Strain‐Dependent Neurodevelopmental Abnormalities in Caspase‐3‐Deficient Mice

Abstract

Targeted gene disruptions have revealed significant roles for caspase family members in the regulation of neuronal programmed cell death. Both caspase-3- and caspase-9-deficient mice exhibit a variably severe neurodevelopmental phenotype that may include marked ventricular zone expansion, exencephaly, and ectopic neuronal structures.
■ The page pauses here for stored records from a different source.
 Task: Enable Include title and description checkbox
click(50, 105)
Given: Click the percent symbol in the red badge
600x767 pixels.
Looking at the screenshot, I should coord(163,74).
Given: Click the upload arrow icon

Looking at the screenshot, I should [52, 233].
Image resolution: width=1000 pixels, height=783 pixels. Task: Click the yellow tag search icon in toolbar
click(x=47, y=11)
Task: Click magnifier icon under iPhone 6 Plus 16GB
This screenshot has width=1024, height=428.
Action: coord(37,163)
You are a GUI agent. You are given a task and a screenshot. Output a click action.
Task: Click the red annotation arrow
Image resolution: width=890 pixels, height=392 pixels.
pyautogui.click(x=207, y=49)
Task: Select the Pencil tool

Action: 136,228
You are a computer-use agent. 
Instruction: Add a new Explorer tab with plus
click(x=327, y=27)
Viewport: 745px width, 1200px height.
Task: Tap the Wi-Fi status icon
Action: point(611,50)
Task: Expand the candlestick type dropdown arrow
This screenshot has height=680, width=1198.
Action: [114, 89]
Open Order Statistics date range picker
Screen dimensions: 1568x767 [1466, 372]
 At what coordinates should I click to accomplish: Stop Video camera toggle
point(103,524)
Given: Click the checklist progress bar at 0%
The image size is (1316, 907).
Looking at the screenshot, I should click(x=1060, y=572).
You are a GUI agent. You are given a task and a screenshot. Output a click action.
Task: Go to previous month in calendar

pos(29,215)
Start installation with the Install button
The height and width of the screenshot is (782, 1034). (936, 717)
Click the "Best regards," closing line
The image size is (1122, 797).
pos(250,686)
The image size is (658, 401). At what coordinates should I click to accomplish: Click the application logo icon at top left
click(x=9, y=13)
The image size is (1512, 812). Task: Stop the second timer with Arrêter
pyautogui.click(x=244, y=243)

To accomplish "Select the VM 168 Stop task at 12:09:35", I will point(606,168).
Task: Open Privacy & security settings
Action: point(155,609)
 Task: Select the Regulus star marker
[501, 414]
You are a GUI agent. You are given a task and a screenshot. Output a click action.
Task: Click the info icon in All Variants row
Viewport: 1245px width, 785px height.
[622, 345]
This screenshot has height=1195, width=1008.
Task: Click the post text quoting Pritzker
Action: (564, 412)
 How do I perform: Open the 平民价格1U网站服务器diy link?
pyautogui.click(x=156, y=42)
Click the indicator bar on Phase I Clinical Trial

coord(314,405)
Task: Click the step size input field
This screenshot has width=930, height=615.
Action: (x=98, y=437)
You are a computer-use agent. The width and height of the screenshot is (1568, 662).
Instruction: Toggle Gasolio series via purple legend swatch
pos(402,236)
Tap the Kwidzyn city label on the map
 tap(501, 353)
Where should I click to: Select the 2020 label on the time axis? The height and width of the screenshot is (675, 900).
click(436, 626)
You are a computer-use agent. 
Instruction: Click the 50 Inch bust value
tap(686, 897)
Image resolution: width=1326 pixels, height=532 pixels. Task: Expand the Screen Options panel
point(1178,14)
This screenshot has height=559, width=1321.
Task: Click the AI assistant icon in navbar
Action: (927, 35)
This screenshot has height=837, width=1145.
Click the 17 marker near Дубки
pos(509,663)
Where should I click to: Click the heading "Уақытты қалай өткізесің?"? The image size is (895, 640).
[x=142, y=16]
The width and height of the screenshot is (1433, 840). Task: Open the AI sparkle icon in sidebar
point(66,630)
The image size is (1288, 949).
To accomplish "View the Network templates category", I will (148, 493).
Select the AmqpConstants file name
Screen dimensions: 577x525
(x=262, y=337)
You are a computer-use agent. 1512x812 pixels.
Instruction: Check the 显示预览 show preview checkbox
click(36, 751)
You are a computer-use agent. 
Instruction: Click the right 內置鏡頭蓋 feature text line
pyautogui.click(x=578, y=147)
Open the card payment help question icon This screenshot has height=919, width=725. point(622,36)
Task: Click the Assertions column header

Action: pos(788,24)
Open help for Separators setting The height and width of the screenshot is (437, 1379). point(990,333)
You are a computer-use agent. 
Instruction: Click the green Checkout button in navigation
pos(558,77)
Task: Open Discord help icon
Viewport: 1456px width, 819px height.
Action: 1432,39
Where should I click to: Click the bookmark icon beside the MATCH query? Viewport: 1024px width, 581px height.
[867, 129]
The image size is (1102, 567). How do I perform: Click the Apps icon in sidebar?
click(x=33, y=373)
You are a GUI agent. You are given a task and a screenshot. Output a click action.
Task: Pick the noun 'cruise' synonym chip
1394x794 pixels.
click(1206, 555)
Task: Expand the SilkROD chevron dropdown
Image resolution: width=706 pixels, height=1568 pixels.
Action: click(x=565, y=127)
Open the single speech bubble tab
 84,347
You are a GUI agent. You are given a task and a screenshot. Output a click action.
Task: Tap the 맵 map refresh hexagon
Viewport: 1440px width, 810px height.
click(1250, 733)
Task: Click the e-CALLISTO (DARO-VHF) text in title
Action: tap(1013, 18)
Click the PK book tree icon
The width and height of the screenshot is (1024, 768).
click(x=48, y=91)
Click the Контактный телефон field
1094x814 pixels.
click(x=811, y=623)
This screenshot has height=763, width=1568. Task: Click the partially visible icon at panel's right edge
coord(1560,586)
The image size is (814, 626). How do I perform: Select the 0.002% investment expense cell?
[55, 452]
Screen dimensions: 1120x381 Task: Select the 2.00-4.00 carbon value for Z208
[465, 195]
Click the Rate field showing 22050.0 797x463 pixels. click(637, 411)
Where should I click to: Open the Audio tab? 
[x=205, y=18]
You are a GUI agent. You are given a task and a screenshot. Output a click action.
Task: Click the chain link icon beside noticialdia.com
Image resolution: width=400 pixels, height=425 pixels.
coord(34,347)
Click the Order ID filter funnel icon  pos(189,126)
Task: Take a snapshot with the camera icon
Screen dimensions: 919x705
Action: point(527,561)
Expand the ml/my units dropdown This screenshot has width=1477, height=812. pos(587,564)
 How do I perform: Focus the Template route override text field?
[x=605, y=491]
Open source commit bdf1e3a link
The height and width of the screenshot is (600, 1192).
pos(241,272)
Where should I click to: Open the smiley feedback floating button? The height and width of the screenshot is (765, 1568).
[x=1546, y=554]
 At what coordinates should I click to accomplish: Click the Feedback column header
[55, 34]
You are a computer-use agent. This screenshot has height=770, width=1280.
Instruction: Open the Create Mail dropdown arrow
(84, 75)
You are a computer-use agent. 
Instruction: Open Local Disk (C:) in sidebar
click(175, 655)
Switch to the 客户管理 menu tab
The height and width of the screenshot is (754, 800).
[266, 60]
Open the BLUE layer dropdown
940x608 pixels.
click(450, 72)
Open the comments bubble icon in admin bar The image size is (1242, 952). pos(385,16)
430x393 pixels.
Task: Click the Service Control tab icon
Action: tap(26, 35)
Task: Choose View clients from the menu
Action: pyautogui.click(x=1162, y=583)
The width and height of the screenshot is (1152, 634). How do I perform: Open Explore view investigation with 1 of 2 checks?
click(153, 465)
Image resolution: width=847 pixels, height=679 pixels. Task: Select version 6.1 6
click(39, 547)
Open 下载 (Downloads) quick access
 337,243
Our previous studies of caspase-3- and caspase-9-deficient mice were performed using mice on mixed genetic backgrounds, raising the possibility that strain-specific genetic factors influence the effects of caspase deficiency on nervous system development. To directly test this hypothesis, we backcrossed the caspase-3 mutation for 7–10 generations onto pure C57BL/6J and 129X1/SvJ genetic backgrounds. Caspase-3-deficient 129X1/SvJ mice were uniformly and severely affected. These mice died during the perinatal period and exhibited marked neural precursor cell expansion and exencephaly. In contrast, caspase-3-deficient C57BL/6J mice reached adulthood, were fertile and showed minimal brain pathology. Intercrosses of C57BL/6J and 129X1/SvJ mutants revealed that the vast majority of caspase-3−/− F1 mice displayed the severe 129X1/SvJ-“like” phenotype. These findings are consistent with an incompletely penetrant strain-dependent genetic modifier (or modifiers) that alters the neurodevelopmental consequences of caspase-3 deficiency. Since caspase-9- and Apaf-1-deficient mice also display variably severe developmental neuropathology, this strain-dependent modifier(s) may be involved in the activation of a caspase-independent death pathway; alternatively, strain-dependent compensatory caspase activation and/or its inhibition may influence the severity of the caspase-3-deficient neuronal phenotype.